Does this industry (to the extent that you can call AirBNB, Uber, and Twitter the same industry) really act like a flock of grackles or starlings, descending on a place, eating everything, and moving on?
This is causing rents to increase noticeably in nearly every major urban area. Couple that with relatively high pay for tech sector jobs that like to hire these younger folks and you get it even worse in SF, Seattle, etc.
[1] http://fivethirtyeight.com/features/why-millennials-are-less...
I know a number of people here who are praying for a tech crash so they can afford housing again.
I moved to Mountain View in 2009. In late 2008 (as the crisis was hitting the stock market, but before landlords had realized it would affect them), a realtor was showing me around, and I asked about a swanky corporate apartment complex we drove by. "Oh, that's out of your price range - they charge $2000+/month." I ended up living there for $1400/month in 2009-2010, then they started jacking up the rent. When I left in 2013, they turned around and rented it for $2700/month.
If art and culture are so valuable to us why are those who create these things so poor? Why do people cringe at buying an album for $9 but then spend $11 on a coffee and a biscuit?
But there is also artistry in creating a coffee or dining experience, and hopefully that money spent on the meal and coffee goes more to the chef artist who prepared the meal, the architect artist who designed the space, and the line cook, waitress and dishwasher.
If anything music is overvalued.
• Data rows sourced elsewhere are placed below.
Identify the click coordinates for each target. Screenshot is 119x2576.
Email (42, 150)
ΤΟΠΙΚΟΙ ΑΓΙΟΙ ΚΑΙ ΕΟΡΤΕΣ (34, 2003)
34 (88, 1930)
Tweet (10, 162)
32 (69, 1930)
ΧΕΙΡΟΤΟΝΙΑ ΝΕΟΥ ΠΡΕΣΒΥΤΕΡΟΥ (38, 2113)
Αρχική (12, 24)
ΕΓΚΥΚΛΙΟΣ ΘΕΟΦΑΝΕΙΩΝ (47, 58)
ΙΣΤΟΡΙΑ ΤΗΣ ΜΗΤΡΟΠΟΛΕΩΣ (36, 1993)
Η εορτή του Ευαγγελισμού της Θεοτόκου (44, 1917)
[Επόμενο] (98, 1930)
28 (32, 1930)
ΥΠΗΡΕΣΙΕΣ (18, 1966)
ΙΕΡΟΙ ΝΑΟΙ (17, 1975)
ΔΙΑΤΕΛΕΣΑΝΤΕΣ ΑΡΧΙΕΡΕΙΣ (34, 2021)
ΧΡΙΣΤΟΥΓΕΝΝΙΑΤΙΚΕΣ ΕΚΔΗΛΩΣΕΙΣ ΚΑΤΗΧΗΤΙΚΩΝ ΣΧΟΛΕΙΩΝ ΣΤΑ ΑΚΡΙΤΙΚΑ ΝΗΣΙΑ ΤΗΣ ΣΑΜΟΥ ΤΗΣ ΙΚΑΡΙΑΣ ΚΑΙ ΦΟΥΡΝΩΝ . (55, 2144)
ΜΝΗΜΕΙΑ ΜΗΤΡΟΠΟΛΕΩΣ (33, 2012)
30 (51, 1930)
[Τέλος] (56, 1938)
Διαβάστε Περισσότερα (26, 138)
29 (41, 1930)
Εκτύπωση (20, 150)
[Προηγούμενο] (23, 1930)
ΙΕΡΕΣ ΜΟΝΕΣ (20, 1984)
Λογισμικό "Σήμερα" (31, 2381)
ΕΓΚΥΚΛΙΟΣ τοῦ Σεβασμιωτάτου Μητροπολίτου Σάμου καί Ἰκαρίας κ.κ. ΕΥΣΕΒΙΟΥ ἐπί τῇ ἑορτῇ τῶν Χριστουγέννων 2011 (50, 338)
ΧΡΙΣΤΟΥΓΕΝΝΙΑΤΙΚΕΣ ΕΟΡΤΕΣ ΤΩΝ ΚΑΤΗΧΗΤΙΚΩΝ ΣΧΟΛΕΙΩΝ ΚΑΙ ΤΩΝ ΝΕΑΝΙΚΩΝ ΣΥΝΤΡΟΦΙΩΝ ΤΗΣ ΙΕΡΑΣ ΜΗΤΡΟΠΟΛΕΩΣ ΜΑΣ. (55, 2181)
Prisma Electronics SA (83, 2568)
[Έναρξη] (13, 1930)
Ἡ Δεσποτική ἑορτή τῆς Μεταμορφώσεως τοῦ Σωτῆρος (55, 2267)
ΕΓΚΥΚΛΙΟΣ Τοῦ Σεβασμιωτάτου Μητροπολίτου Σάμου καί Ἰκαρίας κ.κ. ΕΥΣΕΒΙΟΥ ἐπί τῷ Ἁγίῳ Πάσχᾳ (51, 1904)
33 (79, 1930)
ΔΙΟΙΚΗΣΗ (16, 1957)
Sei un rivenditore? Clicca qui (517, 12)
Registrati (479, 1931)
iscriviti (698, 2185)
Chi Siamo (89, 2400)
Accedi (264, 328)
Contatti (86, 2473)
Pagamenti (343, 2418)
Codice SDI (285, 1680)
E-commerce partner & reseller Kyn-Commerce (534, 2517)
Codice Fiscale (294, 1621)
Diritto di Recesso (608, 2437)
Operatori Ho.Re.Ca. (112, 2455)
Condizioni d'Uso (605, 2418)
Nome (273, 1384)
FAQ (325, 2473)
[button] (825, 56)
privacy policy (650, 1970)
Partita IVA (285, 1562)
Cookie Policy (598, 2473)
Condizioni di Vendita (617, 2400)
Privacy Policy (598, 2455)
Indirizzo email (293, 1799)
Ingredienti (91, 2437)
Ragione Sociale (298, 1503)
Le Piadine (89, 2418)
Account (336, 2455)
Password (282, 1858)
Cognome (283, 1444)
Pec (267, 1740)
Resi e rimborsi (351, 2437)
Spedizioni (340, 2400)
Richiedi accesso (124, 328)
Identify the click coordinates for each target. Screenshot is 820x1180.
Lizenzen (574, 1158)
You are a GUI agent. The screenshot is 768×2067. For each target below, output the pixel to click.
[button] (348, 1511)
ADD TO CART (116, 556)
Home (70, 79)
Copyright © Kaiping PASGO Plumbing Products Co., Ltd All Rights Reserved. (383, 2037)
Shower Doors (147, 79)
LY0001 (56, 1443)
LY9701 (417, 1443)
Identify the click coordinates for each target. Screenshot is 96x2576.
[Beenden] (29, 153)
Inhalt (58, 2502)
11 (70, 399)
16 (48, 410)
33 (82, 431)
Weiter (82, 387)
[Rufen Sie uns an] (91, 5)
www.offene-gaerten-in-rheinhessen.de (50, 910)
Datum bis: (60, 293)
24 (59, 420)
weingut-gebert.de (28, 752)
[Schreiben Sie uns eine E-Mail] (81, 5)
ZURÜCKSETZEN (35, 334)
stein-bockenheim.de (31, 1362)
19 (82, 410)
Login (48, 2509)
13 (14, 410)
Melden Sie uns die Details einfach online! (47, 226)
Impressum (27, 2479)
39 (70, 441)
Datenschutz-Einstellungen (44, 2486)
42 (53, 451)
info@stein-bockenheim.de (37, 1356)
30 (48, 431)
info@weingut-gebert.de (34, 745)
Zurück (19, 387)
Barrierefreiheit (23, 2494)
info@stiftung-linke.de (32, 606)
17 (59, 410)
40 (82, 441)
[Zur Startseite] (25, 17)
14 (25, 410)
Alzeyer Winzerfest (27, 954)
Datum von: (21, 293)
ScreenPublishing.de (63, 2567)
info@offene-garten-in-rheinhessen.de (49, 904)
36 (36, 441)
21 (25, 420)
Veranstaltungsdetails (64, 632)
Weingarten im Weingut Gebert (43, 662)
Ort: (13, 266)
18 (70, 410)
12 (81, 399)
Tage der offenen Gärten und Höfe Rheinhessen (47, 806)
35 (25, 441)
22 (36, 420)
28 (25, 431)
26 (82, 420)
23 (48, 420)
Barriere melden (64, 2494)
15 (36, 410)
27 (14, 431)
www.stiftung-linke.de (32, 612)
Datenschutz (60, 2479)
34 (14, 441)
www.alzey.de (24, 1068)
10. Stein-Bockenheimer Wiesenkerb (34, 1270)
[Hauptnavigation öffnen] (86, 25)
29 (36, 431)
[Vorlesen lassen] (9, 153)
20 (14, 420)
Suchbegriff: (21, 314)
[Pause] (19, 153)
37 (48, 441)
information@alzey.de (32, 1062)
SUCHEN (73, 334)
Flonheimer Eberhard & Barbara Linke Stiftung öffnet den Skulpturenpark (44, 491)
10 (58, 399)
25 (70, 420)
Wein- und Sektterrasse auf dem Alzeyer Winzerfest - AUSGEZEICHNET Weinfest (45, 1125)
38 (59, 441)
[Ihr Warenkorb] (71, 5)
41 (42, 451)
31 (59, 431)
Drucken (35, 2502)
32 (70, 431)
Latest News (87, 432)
I'm surprised we haven't automated Skrillex and all that house crap yet. ;-)
Why is a Picasso worth more than paint?
The artists shouldn't have balked at taking a class in economics.
I've seen quite a few people here wanting high-rise residential buildings in San Francisco to alleviate the high rents there. A skyscraper is at least 40 floors, according to wikipedia and one rule of thumb I've seen puts the construction time for them at 1 month per floor, from ground breaking to completion. That's about 4 years in construction, plus design and planning time, plus site acquisition. That's five, six years (more?), total, even in the most positive political atmosphere.
Someone who wanted to alleviate SF's high rents today, assuming you could do that by building high-rise apartment buildings, would had to have started at the height of the construction bust. That would be, I think, before San Francisco proper's tech boom, i.e. before there was a problem evident.
And if you started building one today,... Once upon a time, Intel planned to build a 10 story office building in downtown Austin. They stopped, with nothing but the structure of the building up, in 2001. The incomplete building was demolished in 2007.
Meanwhile, in the real world, if attitudes and policies were to start shifting, 15 to 20 years is probably a more realistic planning horizon.